[GIVEN RECORDS — start]

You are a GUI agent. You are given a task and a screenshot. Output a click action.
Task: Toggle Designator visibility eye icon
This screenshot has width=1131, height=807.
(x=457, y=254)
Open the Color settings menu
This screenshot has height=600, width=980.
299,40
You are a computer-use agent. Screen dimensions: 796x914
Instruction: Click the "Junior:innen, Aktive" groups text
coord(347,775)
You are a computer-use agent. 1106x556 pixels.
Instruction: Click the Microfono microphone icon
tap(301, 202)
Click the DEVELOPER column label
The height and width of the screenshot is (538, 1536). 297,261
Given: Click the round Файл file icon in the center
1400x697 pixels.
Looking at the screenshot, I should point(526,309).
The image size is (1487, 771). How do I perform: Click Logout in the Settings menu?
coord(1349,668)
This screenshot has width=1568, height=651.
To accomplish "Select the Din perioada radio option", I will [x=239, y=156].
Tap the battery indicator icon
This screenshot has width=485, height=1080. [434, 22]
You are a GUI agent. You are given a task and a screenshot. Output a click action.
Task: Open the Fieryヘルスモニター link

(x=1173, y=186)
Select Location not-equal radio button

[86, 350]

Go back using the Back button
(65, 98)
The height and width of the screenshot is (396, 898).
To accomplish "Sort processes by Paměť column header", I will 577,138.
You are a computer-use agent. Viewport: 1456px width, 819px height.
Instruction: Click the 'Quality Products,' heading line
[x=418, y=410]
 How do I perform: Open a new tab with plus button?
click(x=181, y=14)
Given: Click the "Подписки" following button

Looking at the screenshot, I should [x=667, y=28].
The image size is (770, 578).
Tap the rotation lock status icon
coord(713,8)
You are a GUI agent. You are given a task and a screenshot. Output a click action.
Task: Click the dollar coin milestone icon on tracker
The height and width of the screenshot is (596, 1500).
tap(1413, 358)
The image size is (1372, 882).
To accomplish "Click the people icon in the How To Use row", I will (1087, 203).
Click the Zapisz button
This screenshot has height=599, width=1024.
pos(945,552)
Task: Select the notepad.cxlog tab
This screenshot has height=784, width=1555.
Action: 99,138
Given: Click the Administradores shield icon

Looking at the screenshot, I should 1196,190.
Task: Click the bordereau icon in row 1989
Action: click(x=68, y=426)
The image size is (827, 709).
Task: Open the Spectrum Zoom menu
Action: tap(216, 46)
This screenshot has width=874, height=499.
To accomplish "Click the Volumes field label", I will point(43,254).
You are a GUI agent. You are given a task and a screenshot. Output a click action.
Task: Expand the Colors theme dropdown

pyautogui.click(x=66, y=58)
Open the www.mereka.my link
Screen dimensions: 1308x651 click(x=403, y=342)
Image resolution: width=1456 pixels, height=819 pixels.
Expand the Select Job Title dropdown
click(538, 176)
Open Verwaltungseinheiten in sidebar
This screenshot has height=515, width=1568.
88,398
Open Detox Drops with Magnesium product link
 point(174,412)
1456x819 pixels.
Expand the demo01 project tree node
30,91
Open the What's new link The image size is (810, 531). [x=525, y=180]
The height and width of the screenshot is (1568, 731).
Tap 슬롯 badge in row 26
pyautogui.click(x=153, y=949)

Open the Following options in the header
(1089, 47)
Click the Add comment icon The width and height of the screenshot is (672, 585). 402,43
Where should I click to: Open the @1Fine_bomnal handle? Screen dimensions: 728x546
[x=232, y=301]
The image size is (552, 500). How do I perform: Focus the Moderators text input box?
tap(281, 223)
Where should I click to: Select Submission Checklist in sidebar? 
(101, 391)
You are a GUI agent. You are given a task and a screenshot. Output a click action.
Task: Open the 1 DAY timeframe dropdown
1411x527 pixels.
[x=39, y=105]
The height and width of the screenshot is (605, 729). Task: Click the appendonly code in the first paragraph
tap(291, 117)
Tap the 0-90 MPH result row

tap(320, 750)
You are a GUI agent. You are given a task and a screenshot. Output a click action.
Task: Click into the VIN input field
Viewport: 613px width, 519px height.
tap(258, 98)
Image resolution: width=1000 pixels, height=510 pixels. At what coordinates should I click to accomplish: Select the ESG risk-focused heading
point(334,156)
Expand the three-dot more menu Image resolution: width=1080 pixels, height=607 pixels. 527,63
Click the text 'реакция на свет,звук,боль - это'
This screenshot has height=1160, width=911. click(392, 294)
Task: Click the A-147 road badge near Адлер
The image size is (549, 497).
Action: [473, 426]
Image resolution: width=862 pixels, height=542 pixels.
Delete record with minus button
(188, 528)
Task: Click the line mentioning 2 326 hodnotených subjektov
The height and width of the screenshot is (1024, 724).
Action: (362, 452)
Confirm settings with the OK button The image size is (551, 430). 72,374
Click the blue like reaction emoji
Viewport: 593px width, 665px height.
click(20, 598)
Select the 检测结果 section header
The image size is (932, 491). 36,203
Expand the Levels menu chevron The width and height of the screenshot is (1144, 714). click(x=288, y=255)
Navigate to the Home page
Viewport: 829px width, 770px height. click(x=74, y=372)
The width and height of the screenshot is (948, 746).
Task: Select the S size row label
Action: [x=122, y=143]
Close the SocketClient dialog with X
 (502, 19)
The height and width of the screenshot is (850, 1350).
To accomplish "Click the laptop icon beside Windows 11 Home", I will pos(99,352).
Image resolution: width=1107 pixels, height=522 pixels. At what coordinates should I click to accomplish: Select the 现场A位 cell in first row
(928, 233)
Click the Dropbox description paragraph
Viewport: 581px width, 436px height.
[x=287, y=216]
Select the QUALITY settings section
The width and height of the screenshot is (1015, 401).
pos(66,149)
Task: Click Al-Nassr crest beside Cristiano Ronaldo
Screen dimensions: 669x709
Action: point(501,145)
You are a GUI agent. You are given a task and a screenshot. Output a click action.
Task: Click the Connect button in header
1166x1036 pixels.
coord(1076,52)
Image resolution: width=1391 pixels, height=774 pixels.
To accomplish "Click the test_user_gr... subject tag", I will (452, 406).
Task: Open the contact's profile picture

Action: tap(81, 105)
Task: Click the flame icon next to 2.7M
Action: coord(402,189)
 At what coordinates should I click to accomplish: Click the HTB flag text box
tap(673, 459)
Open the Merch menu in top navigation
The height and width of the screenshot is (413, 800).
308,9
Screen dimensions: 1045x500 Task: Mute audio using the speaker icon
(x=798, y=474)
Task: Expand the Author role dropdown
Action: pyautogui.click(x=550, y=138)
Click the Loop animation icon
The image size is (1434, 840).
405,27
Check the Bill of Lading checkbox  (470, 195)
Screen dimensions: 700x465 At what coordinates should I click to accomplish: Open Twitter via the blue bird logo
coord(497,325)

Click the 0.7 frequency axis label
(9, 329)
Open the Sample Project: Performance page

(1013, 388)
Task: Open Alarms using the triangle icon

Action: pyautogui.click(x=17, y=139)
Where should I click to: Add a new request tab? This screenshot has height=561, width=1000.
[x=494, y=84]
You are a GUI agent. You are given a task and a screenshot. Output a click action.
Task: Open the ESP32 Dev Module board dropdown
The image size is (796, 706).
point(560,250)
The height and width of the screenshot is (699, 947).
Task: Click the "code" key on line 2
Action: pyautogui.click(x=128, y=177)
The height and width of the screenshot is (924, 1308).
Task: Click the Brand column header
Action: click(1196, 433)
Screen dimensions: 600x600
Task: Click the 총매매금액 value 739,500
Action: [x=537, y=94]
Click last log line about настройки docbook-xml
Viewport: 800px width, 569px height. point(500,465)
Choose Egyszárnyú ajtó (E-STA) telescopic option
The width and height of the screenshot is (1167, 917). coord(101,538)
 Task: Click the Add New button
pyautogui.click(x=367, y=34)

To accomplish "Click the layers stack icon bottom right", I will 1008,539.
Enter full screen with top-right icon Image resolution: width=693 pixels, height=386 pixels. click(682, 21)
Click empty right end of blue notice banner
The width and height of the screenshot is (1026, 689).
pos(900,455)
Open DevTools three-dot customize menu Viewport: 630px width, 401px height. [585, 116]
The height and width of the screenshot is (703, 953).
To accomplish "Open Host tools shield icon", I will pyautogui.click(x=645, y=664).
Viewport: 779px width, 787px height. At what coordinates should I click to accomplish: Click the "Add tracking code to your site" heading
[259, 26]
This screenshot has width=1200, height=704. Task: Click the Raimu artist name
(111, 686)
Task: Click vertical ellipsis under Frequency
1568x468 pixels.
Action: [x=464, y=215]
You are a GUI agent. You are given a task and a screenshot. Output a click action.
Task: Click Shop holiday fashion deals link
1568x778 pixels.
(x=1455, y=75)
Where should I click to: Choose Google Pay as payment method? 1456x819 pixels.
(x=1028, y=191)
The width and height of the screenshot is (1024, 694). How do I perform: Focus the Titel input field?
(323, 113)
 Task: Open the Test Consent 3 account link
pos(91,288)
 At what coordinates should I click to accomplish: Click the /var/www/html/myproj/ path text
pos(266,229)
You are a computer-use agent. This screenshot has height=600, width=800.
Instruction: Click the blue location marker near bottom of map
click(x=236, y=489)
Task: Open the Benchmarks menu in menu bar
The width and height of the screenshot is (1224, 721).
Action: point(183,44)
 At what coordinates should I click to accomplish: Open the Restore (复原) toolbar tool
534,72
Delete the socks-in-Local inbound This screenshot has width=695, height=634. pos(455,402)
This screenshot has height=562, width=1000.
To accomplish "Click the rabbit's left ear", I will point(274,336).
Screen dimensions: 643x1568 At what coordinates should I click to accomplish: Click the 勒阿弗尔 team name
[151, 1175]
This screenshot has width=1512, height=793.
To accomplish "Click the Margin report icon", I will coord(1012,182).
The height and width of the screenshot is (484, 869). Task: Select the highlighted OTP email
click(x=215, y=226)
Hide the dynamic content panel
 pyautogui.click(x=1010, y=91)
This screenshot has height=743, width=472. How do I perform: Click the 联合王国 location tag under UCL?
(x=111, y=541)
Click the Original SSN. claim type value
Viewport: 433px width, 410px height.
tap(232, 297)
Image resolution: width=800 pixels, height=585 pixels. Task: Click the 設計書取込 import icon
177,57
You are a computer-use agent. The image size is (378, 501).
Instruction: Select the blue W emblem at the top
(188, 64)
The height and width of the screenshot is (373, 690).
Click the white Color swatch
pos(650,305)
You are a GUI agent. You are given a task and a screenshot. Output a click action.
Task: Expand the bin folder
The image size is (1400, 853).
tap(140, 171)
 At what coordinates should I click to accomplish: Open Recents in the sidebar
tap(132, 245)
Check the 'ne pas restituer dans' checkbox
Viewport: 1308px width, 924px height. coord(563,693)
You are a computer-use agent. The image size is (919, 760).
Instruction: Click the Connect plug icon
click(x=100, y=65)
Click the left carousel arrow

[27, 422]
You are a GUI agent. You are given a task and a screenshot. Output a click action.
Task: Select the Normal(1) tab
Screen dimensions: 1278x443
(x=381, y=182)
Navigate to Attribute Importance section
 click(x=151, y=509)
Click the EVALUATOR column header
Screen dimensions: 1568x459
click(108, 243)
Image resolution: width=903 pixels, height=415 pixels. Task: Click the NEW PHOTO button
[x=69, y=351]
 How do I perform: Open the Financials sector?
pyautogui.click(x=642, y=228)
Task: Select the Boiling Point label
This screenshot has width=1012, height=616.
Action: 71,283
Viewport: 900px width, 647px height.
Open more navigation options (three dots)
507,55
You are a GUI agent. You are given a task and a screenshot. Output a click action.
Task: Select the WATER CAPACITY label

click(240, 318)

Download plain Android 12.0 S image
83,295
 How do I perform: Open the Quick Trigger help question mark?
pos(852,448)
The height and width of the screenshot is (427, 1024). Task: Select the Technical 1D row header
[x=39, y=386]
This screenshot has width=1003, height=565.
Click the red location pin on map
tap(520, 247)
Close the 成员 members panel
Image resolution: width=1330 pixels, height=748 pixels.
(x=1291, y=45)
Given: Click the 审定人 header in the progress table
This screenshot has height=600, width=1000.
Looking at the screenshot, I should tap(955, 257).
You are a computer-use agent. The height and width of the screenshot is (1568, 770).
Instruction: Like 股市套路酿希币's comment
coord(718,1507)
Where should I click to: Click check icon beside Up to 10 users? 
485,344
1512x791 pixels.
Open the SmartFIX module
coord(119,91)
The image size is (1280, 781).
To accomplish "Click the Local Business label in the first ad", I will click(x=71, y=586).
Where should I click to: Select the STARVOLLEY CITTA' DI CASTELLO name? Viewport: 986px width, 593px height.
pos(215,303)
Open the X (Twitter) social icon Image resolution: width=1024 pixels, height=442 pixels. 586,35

[GIVEN RECORDS — finish]

Where in the entries above does the word "Local" appear? Copy each line that has it.

Delete the socks-in-Local inbound This screenshot has width=695, height=634. pos(455,402)
To accomplish "Click the Local Business label in the first ad", I will click(x=71, y=586).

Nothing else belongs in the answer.